都市計画法に関する次の記述のうち、誤っているものはどれか。
- 1都市計画区域外においても、特に必要があるときは、都市施設に関する都市計画を定めることができる。
- 2準都市計画区域については、用途地域が定められている土地の区域であっても、市街地開発事業に関する都市計画を定めることができない。
- 3用途地域の一つである準住居地域は、道路の沿道としての地域の特性にふさわしい業務の利便の増進を図りつつ、これと調和した住居の環境を保護するために定める地域である。

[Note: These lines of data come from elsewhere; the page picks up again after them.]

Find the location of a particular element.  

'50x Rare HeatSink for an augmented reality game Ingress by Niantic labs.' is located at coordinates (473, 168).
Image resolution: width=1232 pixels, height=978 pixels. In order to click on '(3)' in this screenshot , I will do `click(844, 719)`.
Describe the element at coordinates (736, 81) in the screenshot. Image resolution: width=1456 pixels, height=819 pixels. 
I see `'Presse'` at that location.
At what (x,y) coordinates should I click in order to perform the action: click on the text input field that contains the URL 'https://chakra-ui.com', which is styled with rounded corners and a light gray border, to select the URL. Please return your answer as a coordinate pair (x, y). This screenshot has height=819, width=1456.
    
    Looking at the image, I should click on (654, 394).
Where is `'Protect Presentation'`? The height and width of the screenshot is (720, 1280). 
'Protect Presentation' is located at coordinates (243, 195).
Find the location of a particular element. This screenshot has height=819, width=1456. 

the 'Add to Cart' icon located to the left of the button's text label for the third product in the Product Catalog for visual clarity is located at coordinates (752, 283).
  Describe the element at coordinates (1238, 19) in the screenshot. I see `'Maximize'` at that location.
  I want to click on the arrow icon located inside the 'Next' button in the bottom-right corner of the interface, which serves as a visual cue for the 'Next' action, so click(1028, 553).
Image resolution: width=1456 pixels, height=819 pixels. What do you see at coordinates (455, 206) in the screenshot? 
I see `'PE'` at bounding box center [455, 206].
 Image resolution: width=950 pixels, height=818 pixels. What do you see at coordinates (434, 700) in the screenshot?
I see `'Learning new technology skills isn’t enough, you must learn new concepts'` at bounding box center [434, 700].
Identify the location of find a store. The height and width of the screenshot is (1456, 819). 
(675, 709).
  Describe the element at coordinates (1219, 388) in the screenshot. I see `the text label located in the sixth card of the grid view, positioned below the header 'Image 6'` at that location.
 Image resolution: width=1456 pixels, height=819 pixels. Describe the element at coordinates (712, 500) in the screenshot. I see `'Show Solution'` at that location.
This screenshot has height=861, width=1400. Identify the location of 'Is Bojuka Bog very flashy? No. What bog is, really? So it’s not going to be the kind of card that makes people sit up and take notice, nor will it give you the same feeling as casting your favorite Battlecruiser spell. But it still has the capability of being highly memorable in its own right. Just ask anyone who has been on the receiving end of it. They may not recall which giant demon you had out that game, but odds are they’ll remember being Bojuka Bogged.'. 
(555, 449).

- 4地区計画は、用途地域が定められている土地の区域についてのみ都市計画に定められるものであり、また、地区計画に関する都市計画を定めるに当たっては、地区整備計画を都市計画に定めなければならない。
この問題の詳しい解説
POINT
この問題のポイント
都市計画法における都市計画の内容、特に地区計画の要件と準都市計画区域の制限、用途地域の目的を問う問題。
この問題は、6 つの視点でさらに深掘りできます
02
深度分析
都市計画法における都市計画の内容、特に地区計画の要件と準都市計画区域の制限、用途地域の目的を問う問題。地区計画は用途地域が定められて…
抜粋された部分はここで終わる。